Texte à lire ▸
# # #

Indépendance des experts de la santé, on est loin du compte !
Depuis le scandale du Mediator, la réglementation s’est durcie pour limiter l’influence de l’industrie pharmaceutique sur les décisions de santé publique. Mais un rapport de la Cour des comptes montre que la loi a laissé une trop grande marge d’interprétation.
Sept ans après le scandale du Mediator, cinq ans après la loi censée favoriser la transparence et l’indépendance des professionnels de santé, la Cour des comptes a fait le bilan des mesures prises. Le résultat ? Pas fameux. La réglementation a laissé trop de questions en suspens. Exemple : alors qu’elle prévoit que les professionnels de santé déclarent les avantages qu’ils tirent de leur proximité avec les labos, les rémunérations liées à des contrats de prestations (intervention d’un grand ponte lors d’un congrès, action de formation) ont été exclues de l’obligation de transparence. Or ces contrats brassent des sommes importantes, qui se sont donc retrouvées opportunément occultées. Pendant que les plus petits montants, comme des notes de restaurant ou d’hôtel, étaient, eux, minutieusement portés à la connaissance du public… Il a fallu une décision du Conseil d’État, en février 2015, pour corriger cette interprétation arrangeante. La loi de modernisation du système de santé récemment votée rectifie aussi le tir, mais la Cour des comptes veut aller plus loin : par souci de cohérence, la publication de ces rémunérations devrait remonter à 2012. L’idéal serait par ailleurs que toutes les déclarations soient rassemblées sur un seul site Internet, pour que la consultation par le grand public en soit facilitée. Mais il faudra patienter un peu : faute de moyens, le site unique ne sera pas opérationnel avant 2017.
Bien étrange Comité économique des produits de santé
L’autre gros point noir concerne la notion même de lien d’intérêt. Normalement, tout membre d’une instance ou commission à la Haute autorité de santé (HAS) ou à l’Agence du médicament (ANSM) qui a un lien avec l’industriel concerné par la discussion doit se retirer. Seuls les experts « extérieurs », invités ponctuellement, bénéficient d’une forme de tolérance, en fonction de la force de leurs liens. Sur le terrain, cette indulgence a été étendue à des membres d’instance qui n’avaient pas la qualité d’expert extérieur et qui auraient, normalement, dû se dédire. La Cour des comptes appelle logiquement à faire respecter « rigoureusement » la règle du « déport » systématique.
Enfin, le cas du Comité économique des produits de santé (CEPS), cette véritable boîte noire qui décide dans le secret le plus total des prix des médicaments de prescription, est analysé. Le Cour des comptes note que, contrairement à d’autres organismes, cette instance ne publie pas les débats, il est donc impossible de « de vérifier si l’intérêt public prévaut dans tous les cas ». Sachant l’enjeu que représente la fixation du prix des médicaments, il serait pourtant bon d’avoir la certitude que la santé publique, et non la santé économique des laboratoires, est bien la priorité. Cette question a toutes les chances de rebondir, avec l’obligation d’intégrer dans les rangs du CEPS des représentants des usagers du système de soins.

# # #

Données fournies ▸
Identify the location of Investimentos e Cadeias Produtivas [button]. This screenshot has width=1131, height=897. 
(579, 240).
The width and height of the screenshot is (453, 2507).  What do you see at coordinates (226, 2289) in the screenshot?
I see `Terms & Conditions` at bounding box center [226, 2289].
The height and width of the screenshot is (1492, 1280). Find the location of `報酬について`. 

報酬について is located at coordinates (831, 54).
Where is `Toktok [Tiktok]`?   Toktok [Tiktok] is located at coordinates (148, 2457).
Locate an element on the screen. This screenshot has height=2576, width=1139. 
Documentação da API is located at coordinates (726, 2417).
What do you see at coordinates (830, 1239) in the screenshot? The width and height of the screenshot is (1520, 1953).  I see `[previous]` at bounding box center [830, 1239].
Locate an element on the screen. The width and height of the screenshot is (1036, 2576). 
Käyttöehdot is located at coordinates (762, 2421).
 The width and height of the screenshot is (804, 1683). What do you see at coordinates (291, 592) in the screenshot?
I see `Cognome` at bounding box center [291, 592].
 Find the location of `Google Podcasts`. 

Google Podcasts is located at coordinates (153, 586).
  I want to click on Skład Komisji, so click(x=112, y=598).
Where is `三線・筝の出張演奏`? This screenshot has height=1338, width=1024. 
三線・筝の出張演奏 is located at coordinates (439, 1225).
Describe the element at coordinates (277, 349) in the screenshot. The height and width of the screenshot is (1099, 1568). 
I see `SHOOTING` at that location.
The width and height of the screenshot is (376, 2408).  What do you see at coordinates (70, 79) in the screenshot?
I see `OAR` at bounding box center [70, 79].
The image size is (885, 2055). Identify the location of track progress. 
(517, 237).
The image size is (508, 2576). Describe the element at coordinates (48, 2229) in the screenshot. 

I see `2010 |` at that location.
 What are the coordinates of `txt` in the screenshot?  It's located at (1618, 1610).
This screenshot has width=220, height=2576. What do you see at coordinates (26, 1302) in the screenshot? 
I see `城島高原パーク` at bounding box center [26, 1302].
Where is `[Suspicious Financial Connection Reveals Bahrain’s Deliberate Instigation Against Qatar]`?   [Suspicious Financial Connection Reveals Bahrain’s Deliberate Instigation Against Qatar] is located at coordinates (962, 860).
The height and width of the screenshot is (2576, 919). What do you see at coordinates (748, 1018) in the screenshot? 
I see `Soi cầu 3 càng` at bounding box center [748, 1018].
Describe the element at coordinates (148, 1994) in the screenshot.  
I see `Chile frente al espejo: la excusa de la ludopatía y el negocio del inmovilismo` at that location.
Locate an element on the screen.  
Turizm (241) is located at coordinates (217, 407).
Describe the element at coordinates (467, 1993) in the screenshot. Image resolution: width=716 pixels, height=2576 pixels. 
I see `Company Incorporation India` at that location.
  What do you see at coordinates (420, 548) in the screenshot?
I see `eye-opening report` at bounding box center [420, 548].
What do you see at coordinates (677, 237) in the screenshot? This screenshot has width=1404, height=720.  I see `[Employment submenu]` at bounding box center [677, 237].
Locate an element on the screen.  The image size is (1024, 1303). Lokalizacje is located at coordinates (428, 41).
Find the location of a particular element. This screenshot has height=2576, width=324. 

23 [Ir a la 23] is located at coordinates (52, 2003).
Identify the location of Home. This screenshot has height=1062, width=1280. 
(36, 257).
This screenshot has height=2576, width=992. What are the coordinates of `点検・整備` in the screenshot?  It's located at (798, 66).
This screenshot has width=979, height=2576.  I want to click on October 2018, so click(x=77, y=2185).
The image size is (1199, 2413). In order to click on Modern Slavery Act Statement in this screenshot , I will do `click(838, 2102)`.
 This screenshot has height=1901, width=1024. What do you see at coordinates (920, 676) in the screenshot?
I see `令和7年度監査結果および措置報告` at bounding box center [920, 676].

# # #

Recopiez le passage du texte sur l'indépendance des experts de la santé qui va de « Enfin, le cas » jusqu'à « système de soins. », en substituant « structure opaque » à « boîte noire ».

Enfin, le cas du Comité économique des produits de santé (CEPS), cette véritable structure opaque qui décide dans le secret le plus total des prix des médicaments de prescription, est analysé. Le Cour des comptes note que, contrairement à d’autres organismes, cette instance ne publie pas les débats, il est donc impossible de « de vérifier si l’intérêt public prévaut dans tous les cas ». Sachant l’enjeu que représente la fixation du prix des médicaments, il serait pourtant bon d’avoir la certitude que la santé publique, et non la santé économique des laboratoires, est bien la priorité. Cette question a toutes les chances de rebondir, avec l’obligation d’intégrer dans les rangs du CEPS des représentants des usagers du système de soins.